Doug Hoffman didn't want to be in the Conservative Party. He's not crazy. He wanted to be the Republican nominee. He applied, but the party chose someone else; a woman named Dede Scozzafava. Doug Hoffman was shocked by this decision, since he had that gas station experience going for him, and all Scozzafava had was six terms in the Assembly and four years as Mayor of Gouverneur. So he did what any modest, principled, grass-roots-centered, we-the-people-type citizen legislator would do: He got in touch with a fringe party and told them he was wiling to spend $250,000 of his own money to run.
Because that's what it means to have a servant's heart.
And a midlife crisis.
Barack Obama got 52% of the votes in the 23rd in 2008. Dede Scozzafava had the Republicans. Where could Doug Hoffman turn?
To a traveling freak show of evil creeps who want to use a misguided mediocrity to jerk around the people of upstate New York for shits and giggles.
To Glenn Beck, Gary Bauer, Sean Hannity, Michele Bachmann, Michelle Malkin, Dick Armey and, yesterday, like the churning of milk bringing forth butter and the wringing of the nose bringing forth blood, to Sarah Palin's Facebook page.
It's like Commissioner Gordon lit up the batshit signal.
He also has the support of the Club for Growth, the National Review, the Weekly Standard and Human Events. Or, as Sarah Palin puts it:
And best of all, Doug Hoffman has not been anointed by any political machine.
She's still got it.
He hasn't just been anointed by a political machine. He's been kidnapped by drifters.
Of course they're a machine. They're also rustlers, cut throats, murderers, bounty hunters, desperados, mugs, pugs, thugs, nitwits, halfwits, dimwits, vipers, snipers, con men, Indian agents, Mexican bandits, muggers, buggerers, bushwhackers, hornswogglers and horse thieves. And worst of all, they're not even from around here.
They're all from out of state.
According to the Watertown Daily Times:
Aside from his own personal wealth, Mr. Hoffman has paid for his congressional campaign almost entirely with money from outside New York...
The Club for Growth PAC, based in Washington, has contributed more than $95,000 to Mr. Hoffman's campaign through bundled funds, out of $307,888 he has raised, according to the FEC report. The Citizens United Political Action Fund, a conservative group, gave $10,000.
He also accepted $1,000 from the God is Not Government PAC, based in Washington, which describes itself as a "real religious right Political Action Committee" that can "run radio and TV ads favoring conservative Christian candidates" and requires its recipients to affirm in writing that they "are pro-life, pro-family and stand firmly against the unbiblical welfare state that is destroying the spiritual and economic greatness of our nation."
Sure, if you believe the liberal elite drive-by media, like the Watertown Daily Times.
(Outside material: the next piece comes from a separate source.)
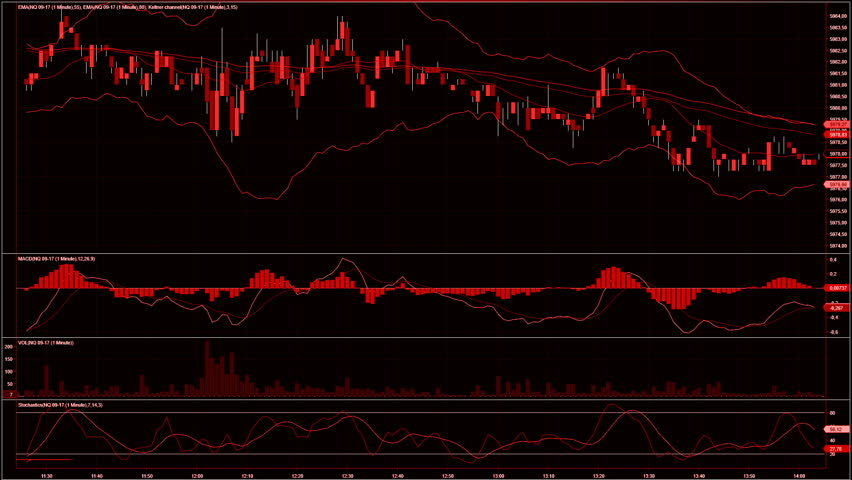
Task: Click the MACD -0.267 value marker
Action: coord(836,308)
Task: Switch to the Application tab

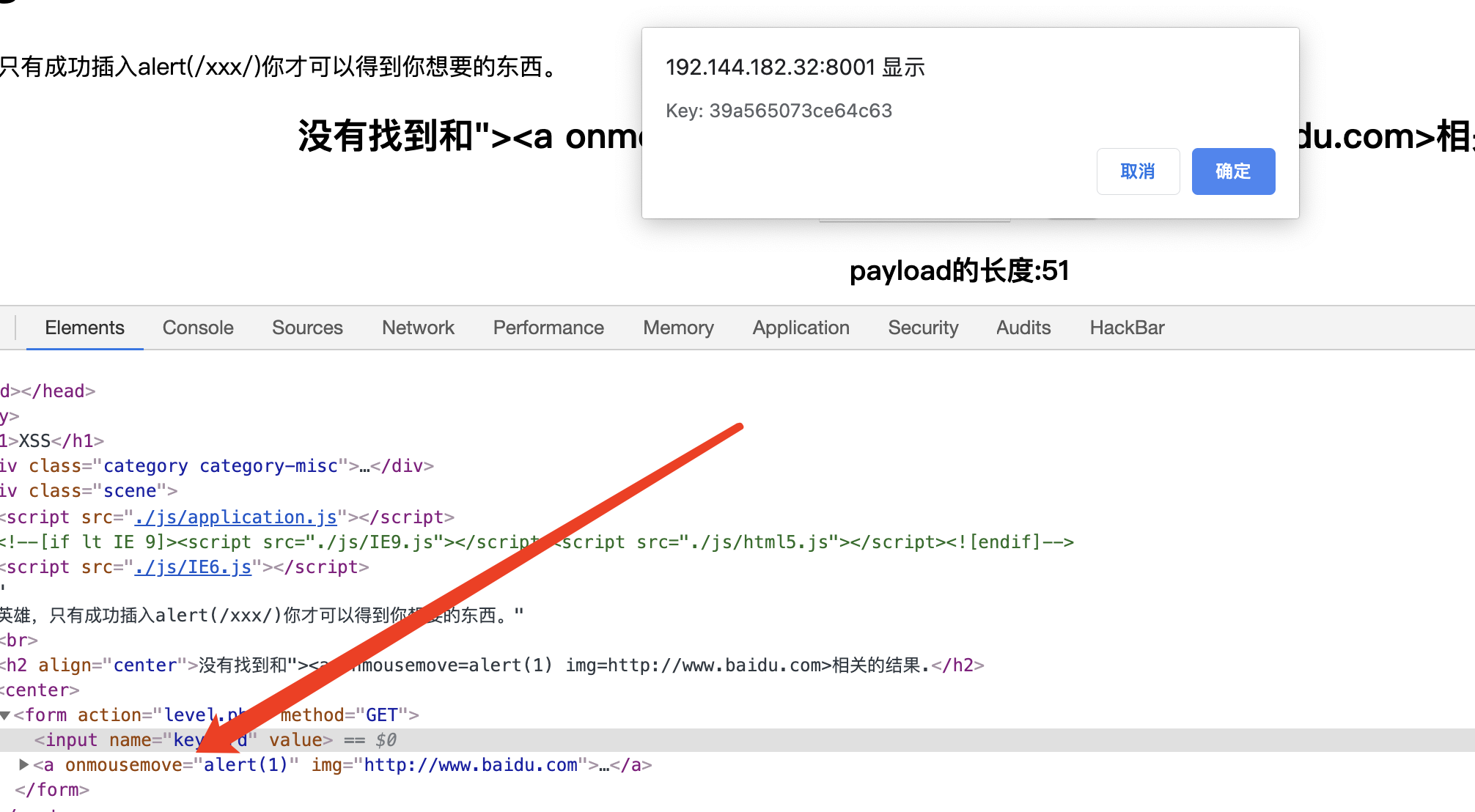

And not the feisty local little guys, like Sun Myung Moon's Washington Times, where the editorial page has called for Scozzafava to step aside for Hoffman or risk turning America into "Dede's Police State."
Don't say you weren't warned, Oswego.
Listen, I'm in no position to say the people of upstate New York shouldn't vote for Sarah Palin's candidate. What do I know? My grandfather left Watertown in the 1930s, so we've never lived under Dede Scozzafava's iron heel. My step-grandfather, stepfather, mother and sisters all settled in the chilly Diaspora of Cortland, miles over the county line. If messages are smuggled to my cousins in Malone, I'm not endangering them by telling you.
And Doug Hoffman can do what he wants, including go into business with unspeakably sleazy characters.
But no one in New York should get the wrong impression, like that he's doing it for Watertown.